▸ **TEXTO EXTRAÍDO**:
Cadê os cavalos?



     Quando, no início do século passado, o primeiro automóvel apareceu nas ruas do Rio de Janeiro, provocou um reboliço daqueles!
     Na bela crônica que acabo de ler, João do Rio, pseudônimo de João Paulo Emílio Cristovão dos Santos Coelho Barreto, é mais um que conta como tudo aconteceu.
     Segundo Paulo Barreto, quando o automóvel, dirigido por José do Patrocínio, trafegou pelas estreitas ruas do Rio de Janeiro, "foi motivo de escandalosa atenção. 
     Gente de guarda-chuva debaixo do braço parava estarrecida como se tivesse visto um bicho de Marte ou aparelho de morte imediata".
     Vale destacar, que a velocidade desse automóvel não ia além de "três quilômetros por hora".
     O indiscutível, porém, é que naquele momento, por uma porta carioca, o Brasil entrava na era do automóvel, hoje, mais do qualquer outra coisa, um objeto desejado e venerado.
     Para os que ainda não sabem quem foi João do Rio, deixo, aqui, uma síntese da sua rica biografia. 
     Ao lado de Euclides da Cunha, ele, além de cronista, tradutor, teatrólogo, foi um dos primeiros repórteres da imprensa brasileira.

Dados para localizar alvos visíveis:
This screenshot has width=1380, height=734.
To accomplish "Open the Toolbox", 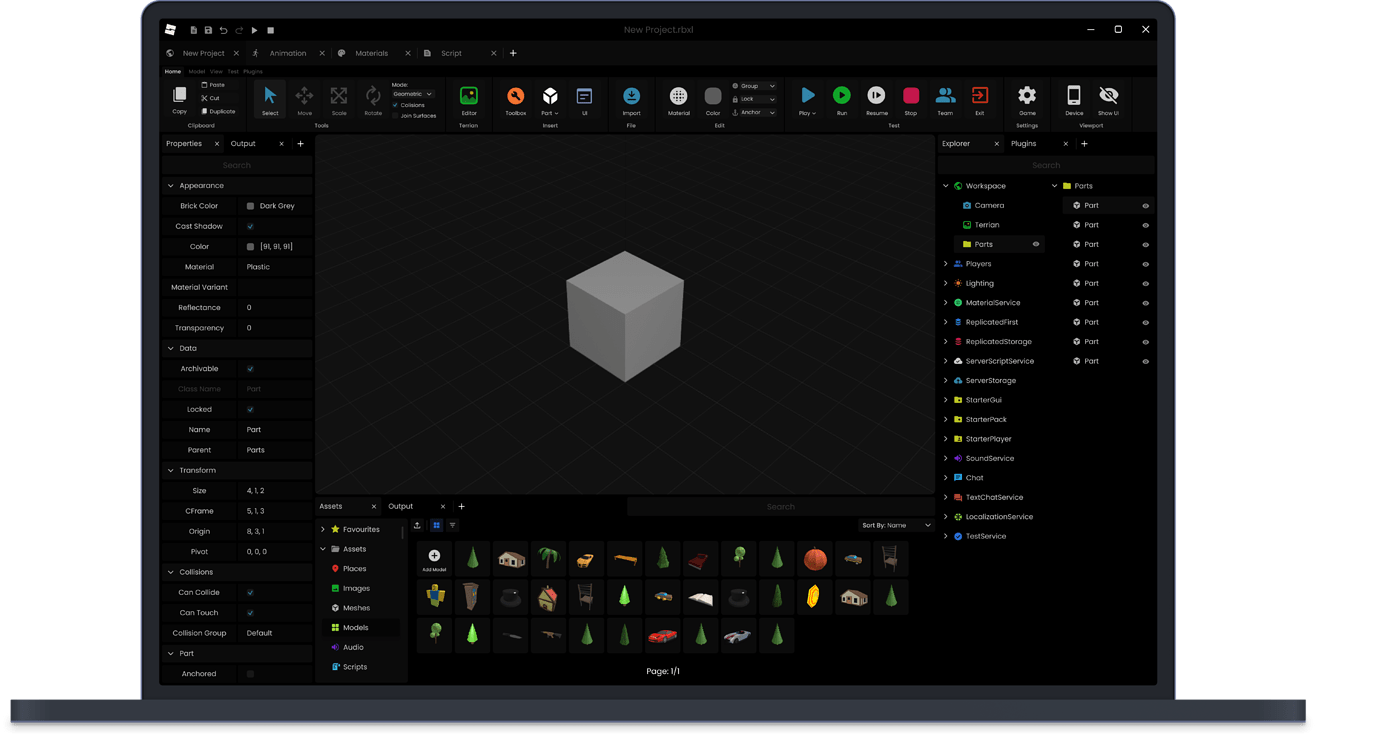I will point(515,97).
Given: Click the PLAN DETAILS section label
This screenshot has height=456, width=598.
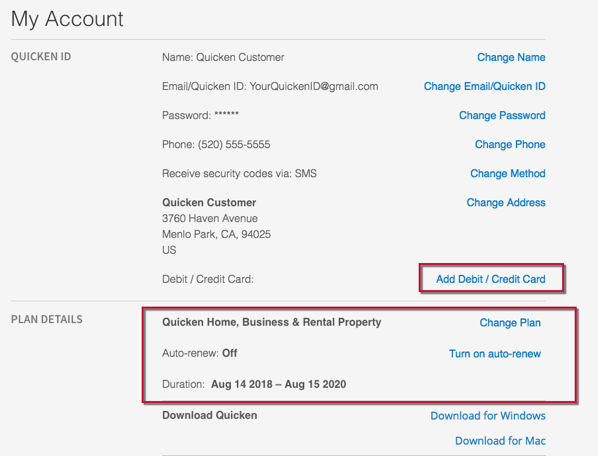Looking at the screenshot, I should click(47, 319).
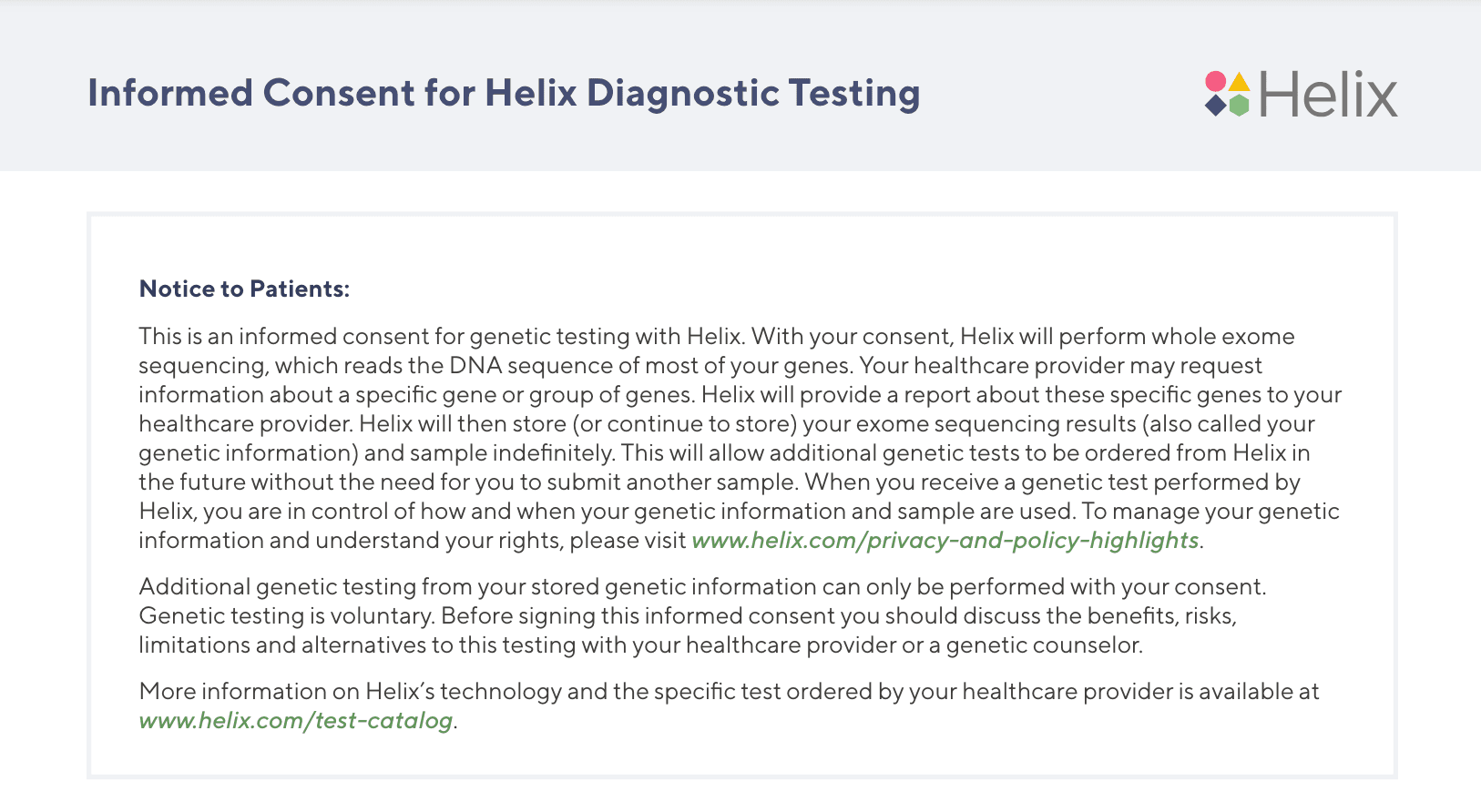Click the word 'Informed' in the header
This screenshot has width=1481, height=812.
[x=170, y=94]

▸ **TAREFAS**:
a: No texto sobre o primeiro automóvel, qual era a velocidade máxima do veículo?
b: Liste todas as atividades que o texto sobre o primeiro automóvel atribui a João do Rio.
c: Copie o trecho do texto sobre o primeiro automóvel que vai de "Cadê os cavalos?" até "como tudo aconteceu.", incluindo este último.

▸ **RESPOSTAS POR TAREFA**:
a: Não passava de três quilômetros por hora.

b: Cronista, tradutor, teatrólogo e repórter.

c:
Cadê os cavalos?



     Quando, no início do século passado, o primeiro automóvel apareceu nas ruas do Rio de Janeiro, provocou um reboliço daqueles!
     Na bela crônica que acabo de ler, João do Rio, pseudônimo de João Paulo Emílio Cristovão dos Santos Coelho Barreto, é mais um que conta como tudo aconteceu.